Sometimes Load Testing is just beautiful

Date: 12th September 2013
Author: Deri Jones

Can there be beauty in a graph? It depends on the context, of course, but the way our client’s face lit up at the real-time information they were seeing was a beautiful sight.
And the distillation of so much information into an easily understandable format was to me a thing of beauty in itself.

The Challenge

We’re working on a really interesting eCommerce project for a retailer’s online store. Our
challenge was to help them understand just how resilient their website is and its capacity to
handle a large number of site visitors. This is where the graphs came in.

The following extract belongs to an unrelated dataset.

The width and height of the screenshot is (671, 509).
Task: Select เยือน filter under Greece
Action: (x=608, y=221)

 Click the image for full size.

We were able to show them in real time the sort of critical information they need to make informed decisions while the testing was on going – information that would have taken days to manually produce without our technological nous. They could also see exactly what the online store’s capacity looked like through using realistic load patterns mapped across an extensive web estate consisting of multiple URLs.

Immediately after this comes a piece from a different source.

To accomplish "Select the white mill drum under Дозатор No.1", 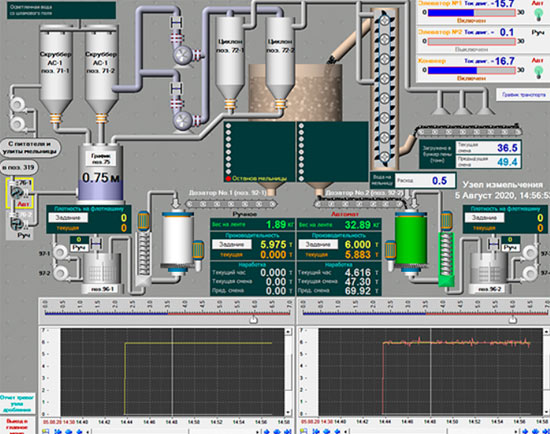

In a normal Load Test, the main number the eCommerce team need, is the throughput in terms of ‘Things the User can Do’ per hour:  most criticially of course, ‘Orders per Hour’, or ‘Itens added to Basket per Hour’.

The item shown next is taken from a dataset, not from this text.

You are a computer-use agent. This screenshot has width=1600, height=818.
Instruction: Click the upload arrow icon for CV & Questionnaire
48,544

But due to the complex mix of technolgy systems behind the scenes, of this projec the client had in addition  clearly defined ‘page types’ and how they should be grouped when measuring throughput. What made the process more challenging, however, was the complexity of page types included in any given user journey. And we had to break down our load test findings and group the traffic against a variety of major system functional blocks.

We created multiple user journeys to plot against the client’s main matrix. And to generate the extra Page_Type breakdown, it entailed building a list of URLs visited during the test and grouping pages, regardless of the URL, category or sub-category, into specific Page_Type categories. While this was straightforward for most page types, some pages within the user journey had to be identified using other data, such as the previous page visited, to determine its grouping. So, all in all, a complex challenge, but a necessary one if we were to provide the client with all of the information they needed.

Throughput - completed User Journeys










Note: Complex page-breakdown matrix
Click the image for full size.

The outcome

It was when we presented the team with a simplified matrix that clearly illustrated how multiple user journeys could impact the client’s eCommerce functionality that the smiles broke out. In all, we replicated 9 user journeys, across 150 pages based on the web analytics data from the last peak traffic period for a truly accurate reproduction of potential traffic. We got the feeling they were happy with the knowledge we’d provided.

So a graph, like a satisfied customer, can be a thing of beauty.